It is a great pleasure to welcome you to the first annual conference of the Andrew & Renata Kaldor Centre for International Refugee Law. We are delighted to see so many of you here – from academia, government, international organizations, the peak refugee and law bodies, private legal practice, civil society, the media and the general public. Many of you have travelled a long way to get here, particularly our speakers from overseas and interstate, and I thank you for doing so.

In welcoming you, we acknowledge the Gadigal People of the Eora Nation on whose traditional land we are gathered, and their elders, past and present, the custodians of this land.  

60 years ago, Australia ratified the Refugee Convention. It was, in fact, this act which brought the treaty into force. Since that time, Australian governments have oscillated in their responses to the reception, treatment and protection of asylum seekers and refugees, ranging from generosity and understanding, through to intolerance and deterrence.
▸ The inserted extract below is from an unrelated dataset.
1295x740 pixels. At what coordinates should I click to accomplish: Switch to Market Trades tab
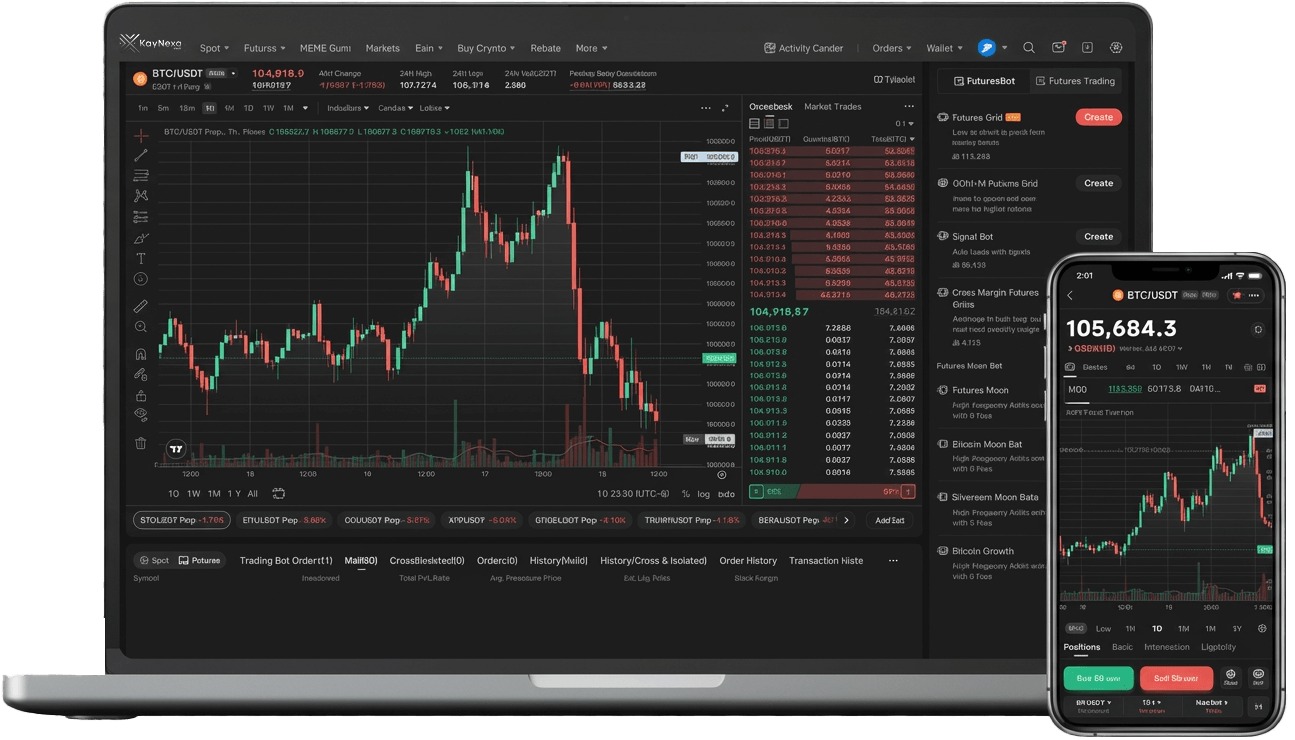[x=832, y=106]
This anniversary provides us with an opportunity to consider how previous Australian governments have sought to balance Australia’s obligations under international law with anxieties about spontaneous arrivals of asylum seekers, and to consider how Australia might offer principled protection into the future. In particular, it also offers us an opportunity to reflect upon today’s challenges in light of the broader historical and global context, to highlight why international cooperation – and the normative framework of international law – provide more constructive and sustainable guiding principles than unilateralism.

The title of the conference, ‘Between Principle and Pragmatism’, encapsulates the spectrum across which government actions have ranged over time. Like a set of balance scales, one side has been tipped at the expense of the other, and which is up or down has shifted over the years. 
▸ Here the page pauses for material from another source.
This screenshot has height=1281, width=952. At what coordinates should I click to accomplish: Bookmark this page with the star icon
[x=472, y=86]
Can equilibrium be achieved, and if so, how? The Refugee Convention itself, drafted by States, provides some clues. Its Preamble begins by affirming ‘the principle that human beings shall enjoy fundamental rights and freedoms without discrimination’, and notes that ‘the United Nations has … manifested its profound concern for refugees and endeavoured to assure refugees the widest possible exercise of these fundamental rights and freedoms’. Nevertheless, it goes on to recognize that ‘the grant of asylum may place unduly heavy burdens on certain countries, and that a satisfactory solution of a problem of which the United Nations has recognized the international scope and nature cannot therefore be achieved without international cooperation’. It also expresses ‘the wish that all States, recognizing the social and humanitarian nature of the problem of refugees, will do everything within their power to prevent this problem from becoming a cause of tension between States’.

What is certain is that displacement is an age-old phenomenon for which there is no silver bullet solution. National responses will not work unless they take account of the bigger picture, and our place in the world.

There are now some 51 million people of concern to UNHCR globally – the highest number ever since the Second World War. Not all are refugees – some are displaced within their own countries, for example. On top of this, in the past year alone 22 million people were displaced by weather-related disasters – again, mostly internally.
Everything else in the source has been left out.